Metadata-Version: 2.1
Name: mle_toolbox
Version: 0.2.2
Summary: Machine Learning Experiment Toolbox
Home-page: https://github.com/RobertTLange/mle-toolbox
Author: Robert Tjarko Lange
Author-email: robertlange0@gmail.com
License: UNKNOWN
Download-URL: https://github.com/RobertTLange/mle-toolbox/archive/v_02.tar.gz
Description: ![MLE_Toolbox_Banner](docs/mle_thumbnail.png)
        [![Docs Latest](https://img.shields.io/badge/docs-dev-blue.svg)](https://github.com/RobertTLange/mle-toolbox/blob/main/mle_toolbox/docs/how_to_toolbox.md) [![PyPI version](https://badge.fury.io/py/mle-toolbox.svg)](https://badge.fury.io/py/mle-toolbox)
        
        Coming up with the right hypothesis to test is hard - testing them should be easy. Often times one needs to coordinate different types of experiments on separate remote resources.
        The MLE-Toolbox is designed to facilitate your workflow providing a common interface, standardized logging, many common experiment types (multi-seed/-config runs, gridsearches and hyperparameter optimization pipelines) as well as an easy retrieval of results. You can run experiments on your local machine, on [Slurm](https://slurm.schedmd.com/overview.html) and [Sun Grid Engine](http://bioinformatics.mdc-berlin.de/intro2UnixandSGE/sun_grid_engine_for_beginners/README.html) clusters as well as [Google Cloud compute instances](https://cloud.google.com/compute/docs/instances?hl=en).
        
        ![MLE_demo](docs/mle-video.gif)
        
        Here are 3 steps to get started with running your distributed jobs:
        
        1. Follow the [instructions below](#installing-mletoolbox-dependencies) to install the `mle-toolbox` and to set up your credentials/configurations.

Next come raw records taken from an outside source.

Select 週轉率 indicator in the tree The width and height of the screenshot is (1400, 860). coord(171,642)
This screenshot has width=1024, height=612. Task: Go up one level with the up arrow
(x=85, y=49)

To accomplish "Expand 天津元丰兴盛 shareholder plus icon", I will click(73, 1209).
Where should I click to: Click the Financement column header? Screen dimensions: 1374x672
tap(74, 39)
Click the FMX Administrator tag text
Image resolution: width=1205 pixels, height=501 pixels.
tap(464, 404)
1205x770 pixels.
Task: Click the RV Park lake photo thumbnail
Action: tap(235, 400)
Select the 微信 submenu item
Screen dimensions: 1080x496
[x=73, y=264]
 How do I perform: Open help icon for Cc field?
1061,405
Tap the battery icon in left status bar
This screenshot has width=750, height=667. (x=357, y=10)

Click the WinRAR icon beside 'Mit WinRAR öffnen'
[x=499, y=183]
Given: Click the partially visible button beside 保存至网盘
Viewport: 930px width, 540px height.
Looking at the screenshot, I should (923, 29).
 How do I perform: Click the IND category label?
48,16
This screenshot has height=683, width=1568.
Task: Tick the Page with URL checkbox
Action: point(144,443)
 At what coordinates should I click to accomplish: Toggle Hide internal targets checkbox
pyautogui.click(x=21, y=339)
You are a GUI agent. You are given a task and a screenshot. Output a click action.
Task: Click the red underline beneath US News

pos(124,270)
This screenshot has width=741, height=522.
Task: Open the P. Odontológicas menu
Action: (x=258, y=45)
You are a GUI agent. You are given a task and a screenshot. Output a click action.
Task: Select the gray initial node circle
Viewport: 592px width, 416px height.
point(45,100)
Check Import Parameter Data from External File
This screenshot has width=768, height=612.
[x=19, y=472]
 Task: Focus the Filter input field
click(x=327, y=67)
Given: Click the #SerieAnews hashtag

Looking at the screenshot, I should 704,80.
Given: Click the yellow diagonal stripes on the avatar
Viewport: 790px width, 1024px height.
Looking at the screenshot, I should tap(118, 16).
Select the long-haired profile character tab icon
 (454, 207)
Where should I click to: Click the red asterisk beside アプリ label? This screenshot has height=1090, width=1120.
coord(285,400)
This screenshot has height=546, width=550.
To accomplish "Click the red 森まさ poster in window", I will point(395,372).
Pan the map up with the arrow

        2. Read the [documentation](docs/how_to_toolbox.md) explaining the pillars of the toolbox & how to compose the meta-configuration job `.yaml` files for your experiments.
        3. Check out the [examples :notebook:](#examples-getting-started-running-jobs) to get started with a toy [ODE integration](examples/ode), [MNIST-CNN training](examples/mnist) or an example of how to train a [PPO agent](examples/ppo).
        
        
        ## Installing `mle_toolbox` & dependencies
        
        If you want to use the toolbox on your local machine follow the instructions locally. Otherwise do so on your respective remote resource (Slurm, SGE, or GCP). A simple PyPI installation can be done via:
        
        ```
        pip install mle-toolbox
        ```
        
        Alternatively, you can clone this repository and afterwards 'manually' install the toolbox (preferably in a clean Python 3.6 environment):
        
        ```
        git clone https://github.com/RobertTLange/mle-toolbox.git
        cd mle-toolbox
        pip install -e .
        ```
        
        This will install all required dependencies. Please note that the toolbox is tested only for Python 3.6.
        
        ## Setting up your Remote Credentials & Configuration
        
        By default the toolbox will only run locally and without any GCS storage of your experiments. If you want to integrate the `mle-toolbox` with your remote resources, please edit the [`template_config.py`](template_config.py) template. This consists of 4 optional steps:
        
        1. Set whether or not you want to store all results and your database locally or remote in the Google Cloud Storage bucket.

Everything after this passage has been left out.